**What the task asks**
Your task is to print, exactly and only, the lines from the start of the entries below through the line with "The height and". Include both ends, but skip the pictures.

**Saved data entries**
[Start of Attachment]
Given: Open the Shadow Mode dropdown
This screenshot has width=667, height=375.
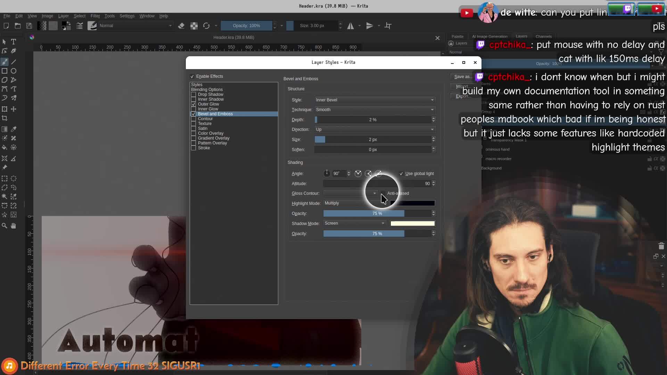Looking at the screenshot, I should (354, 223).
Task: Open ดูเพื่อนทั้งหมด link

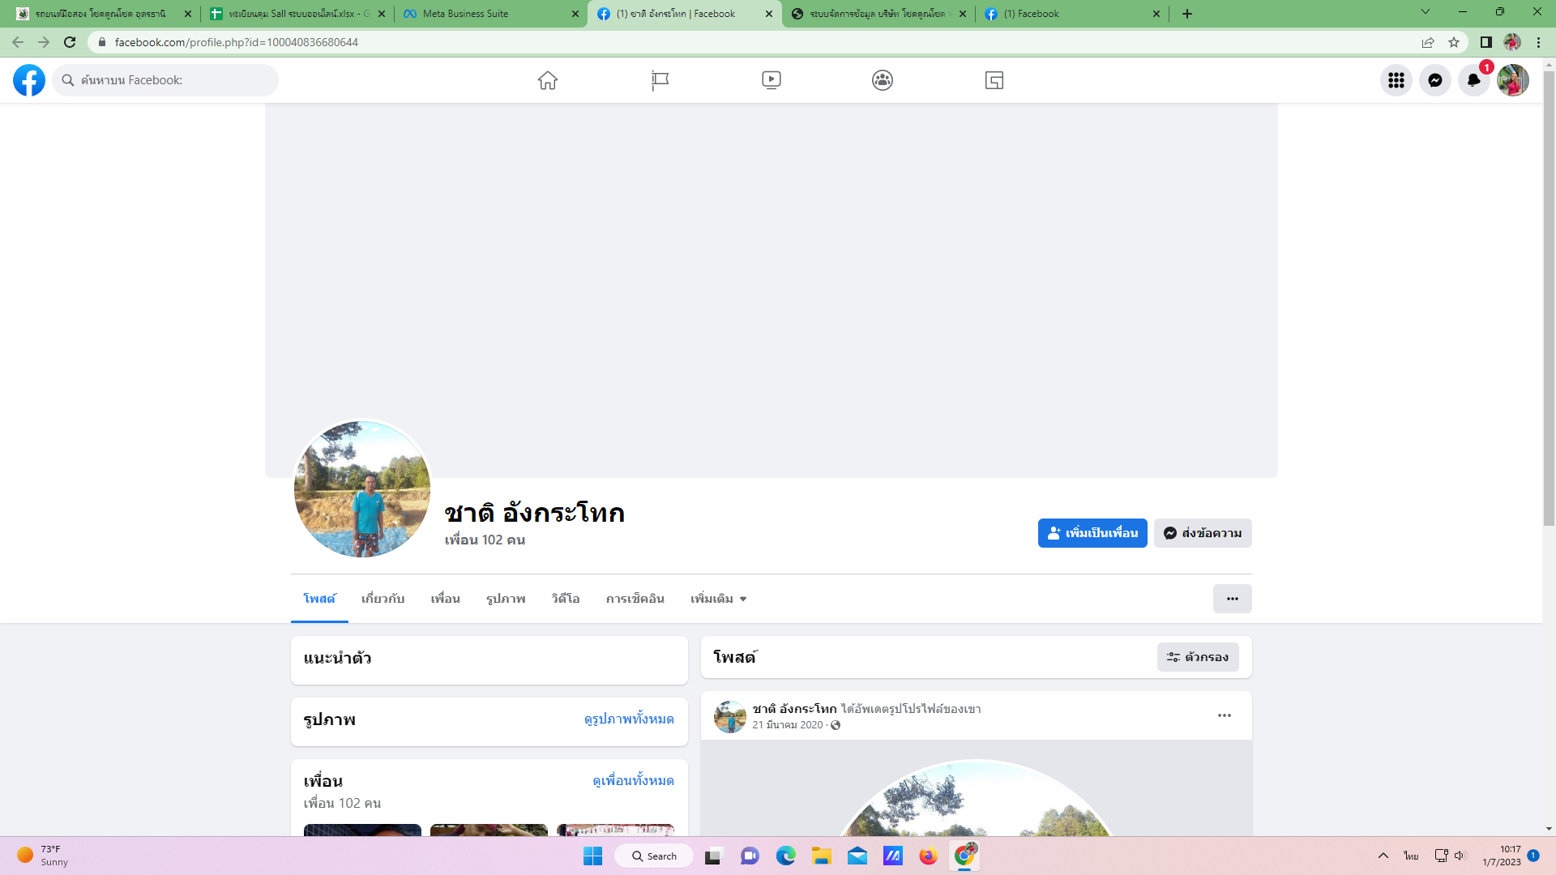Action: [x=633, y=781]
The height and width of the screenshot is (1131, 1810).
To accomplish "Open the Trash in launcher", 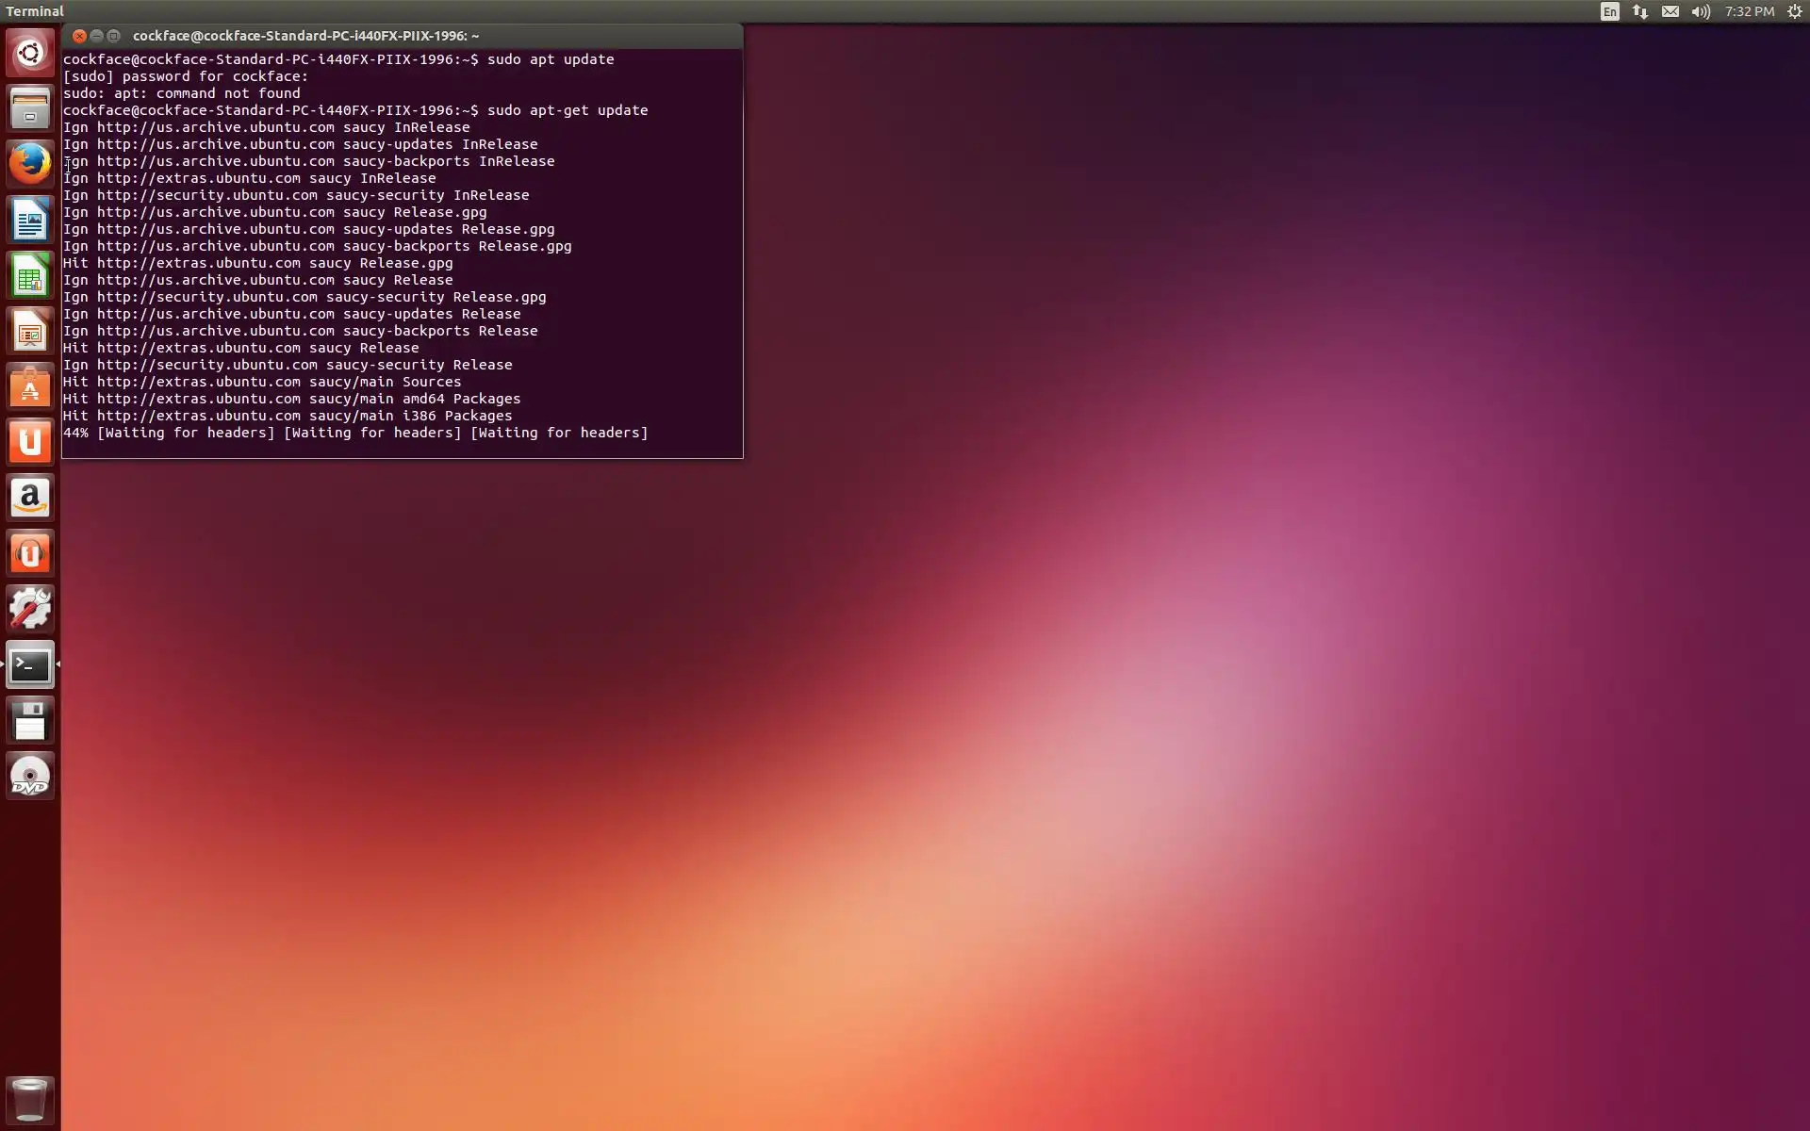I will pos(30,1099).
[End of Attachment]
**Response**
Given: Open the Shadow Mode dropdown
This screenshot has width=667, height=375.
Looking at the screenshot, I should (354, 223).
Task: Open ดูเพื่อนทั้งหมด link

Action: [x=633, y=781]
The height and width of the screenshot is (1131, 1810).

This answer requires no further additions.